--- Information supplied ---

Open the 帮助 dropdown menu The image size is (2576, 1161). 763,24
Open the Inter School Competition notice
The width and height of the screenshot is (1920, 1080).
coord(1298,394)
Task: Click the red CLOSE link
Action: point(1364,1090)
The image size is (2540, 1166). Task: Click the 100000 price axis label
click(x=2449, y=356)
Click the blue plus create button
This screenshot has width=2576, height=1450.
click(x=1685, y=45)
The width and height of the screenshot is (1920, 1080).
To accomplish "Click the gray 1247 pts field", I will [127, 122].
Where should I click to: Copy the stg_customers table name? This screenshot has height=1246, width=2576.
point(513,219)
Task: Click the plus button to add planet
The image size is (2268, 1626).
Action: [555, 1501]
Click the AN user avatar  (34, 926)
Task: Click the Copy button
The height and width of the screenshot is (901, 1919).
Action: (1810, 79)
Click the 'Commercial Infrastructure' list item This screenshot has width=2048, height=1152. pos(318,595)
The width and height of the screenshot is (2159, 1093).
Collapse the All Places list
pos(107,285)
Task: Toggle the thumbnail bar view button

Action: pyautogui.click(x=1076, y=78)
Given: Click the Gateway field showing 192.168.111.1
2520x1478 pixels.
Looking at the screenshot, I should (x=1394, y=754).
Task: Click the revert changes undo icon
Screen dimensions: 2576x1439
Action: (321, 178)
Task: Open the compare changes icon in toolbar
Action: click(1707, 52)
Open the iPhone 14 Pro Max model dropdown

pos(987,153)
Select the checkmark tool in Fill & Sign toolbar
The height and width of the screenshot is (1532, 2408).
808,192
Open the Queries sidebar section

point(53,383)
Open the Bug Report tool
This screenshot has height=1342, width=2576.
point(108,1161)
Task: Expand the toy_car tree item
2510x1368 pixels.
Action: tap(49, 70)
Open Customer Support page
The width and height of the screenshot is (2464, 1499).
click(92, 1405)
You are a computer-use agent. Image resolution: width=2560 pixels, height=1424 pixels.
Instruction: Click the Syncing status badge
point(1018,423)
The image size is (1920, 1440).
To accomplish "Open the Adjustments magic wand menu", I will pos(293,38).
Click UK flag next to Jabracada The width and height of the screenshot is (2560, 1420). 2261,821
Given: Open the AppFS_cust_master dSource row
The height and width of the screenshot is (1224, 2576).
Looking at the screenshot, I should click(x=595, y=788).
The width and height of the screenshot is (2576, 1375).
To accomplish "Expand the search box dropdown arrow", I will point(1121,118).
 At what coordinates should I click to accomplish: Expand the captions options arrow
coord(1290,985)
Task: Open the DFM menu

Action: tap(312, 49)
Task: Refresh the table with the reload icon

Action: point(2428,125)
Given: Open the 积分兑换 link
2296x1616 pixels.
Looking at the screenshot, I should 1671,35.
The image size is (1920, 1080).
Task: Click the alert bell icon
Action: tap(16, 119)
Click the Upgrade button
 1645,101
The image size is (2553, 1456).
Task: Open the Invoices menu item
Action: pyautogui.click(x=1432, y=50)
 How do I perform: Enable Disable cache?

---

* **What is required**: The answer should be an exact copy of the lines from the one containing "At what coordinates" through the last line of the entries, both included.

* **Solution to this problem**:
 At what coordinates should I click to accomplish: Expand the captions options arrow
coord(1290,985)
Task: Open the DFM menu

Action: tap(312, 49)
Task: Refresh the table with the reload icon

Action: point(2428,125)
Given: Open the 积分兑换 link
2296x1616 pixels.
Looking at the screenshot, I should 1671,35.
The image size is (1920, 1080).
Task: Click the alert bell icon
Action: tap(16, 119)
Click the Upgrade button
 1645,101
The image size is (2553, 1456).
Task: Open the Invoices menu item
Action: pyautogui.click(x=1432, y=50)
 How do I perform: Enable Disable cache?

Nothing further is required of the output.